Quoting dhurandar S (2020-03-16 18:13:32)
> I have the following scenarios.
> I have agent/sensor which runs on individual laptops and machines
> across geographies and timezones and every so often wakes up and asks
> for some work from the central master hosted in the cloud (AWS) . If
> Master has some work it assigns the work to the agent and the agent
> simply executes the work.
> These agents communicate with the central master via HTTPS while asking
> for more work, and while sending the status of the work its doing,
> that's also the mechanism to provide heartbeat.
> Please remember these workers are always up and keep asking for new and
> new work from the master in the cloud to execute.
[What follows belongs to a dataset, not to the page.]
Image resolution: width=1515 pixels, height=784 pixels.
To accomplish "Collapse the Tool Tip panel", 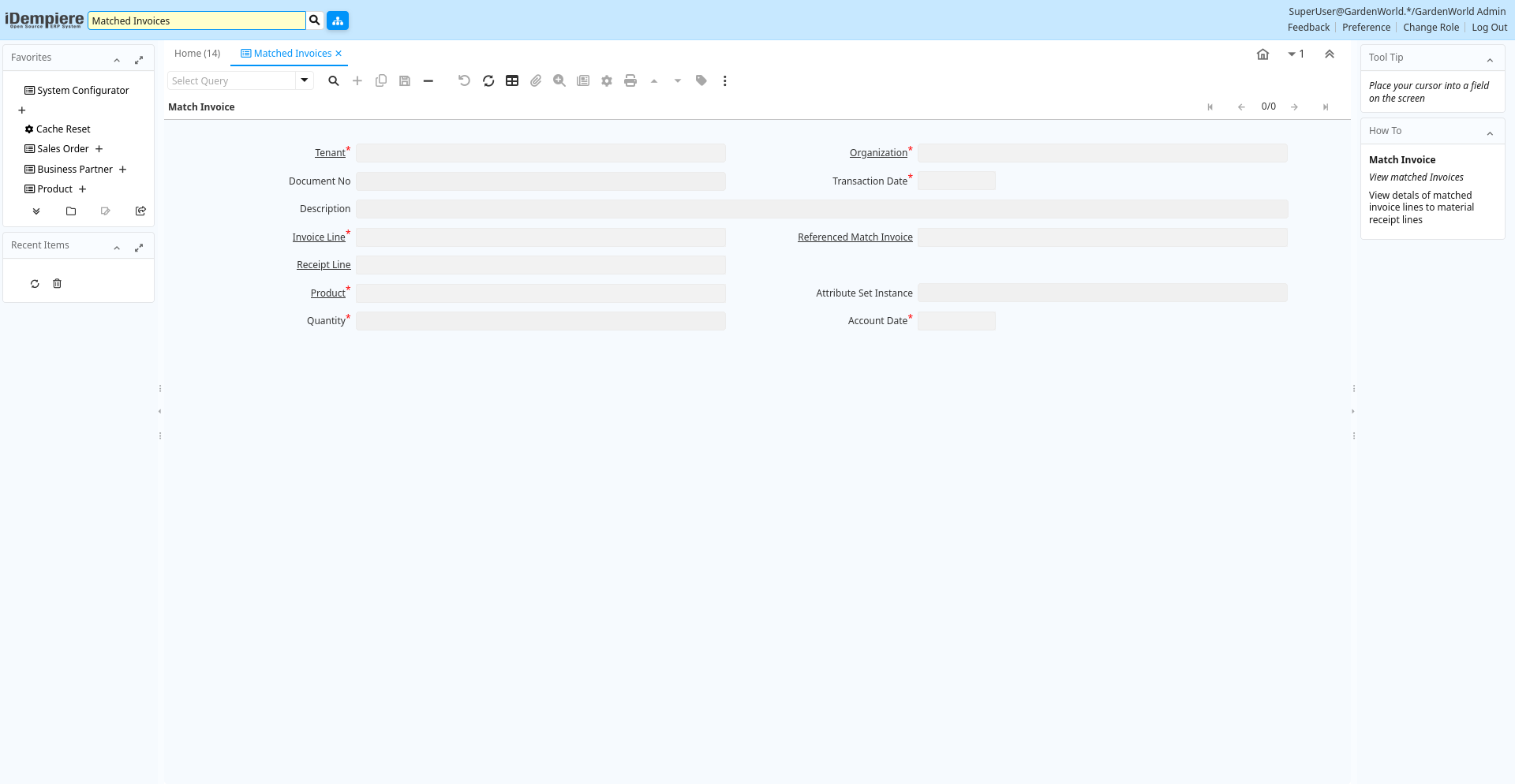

> Clients typically submit work to Master on a regular basis , they have
> 2 modes, do the work only once when it's submitted, do the work in an
> ongoing fashion at regular intervals.
Gearman may in fact be useful here. However, it may be a bit lower level
than you are expecting, and you may need to add some utility workers to
achieve your goals.
For the workers that sleep and wake and grab work, that's exactly how
Gearman works. So your workers will connect to all of the gearman
servers and tell them the functions they can do, and then as clients
submit jobs, the workers will be woken up to do the jobs.
This is all handled quite nicely in most client libraries by simply
building a worker object, adding the servers and function callbacks, and
then entering a wait loop.
For doing immediate work, this is very simple on the client side, and
you only need to decide whether you want clients to wait for the job to
be completed, or submit them as background jobs. I highly recommend the
former, as background jobs are either volatile (gearmand dies, they do
too) or expensive (gearmand can store them in a reliable place like
MySQL or Postgres).
As far as ongoing periodic jobs, you'll need something to submit those,
such as a cron job, or a resident daemon that submits them.
> Can I use java based Gearman in this scenario? If gearman is not a good
> fit here , can anyone recommend another system i can use ??
To be clear, there's a java gearman server, which I have heard only good
things about, but haven't used. And there's java gearman client
libraries. Either are fine in your scenario, with the caveat that you
will have to do some thinking about background versus foreground, and
you'll have to implement periodic job submission yourself.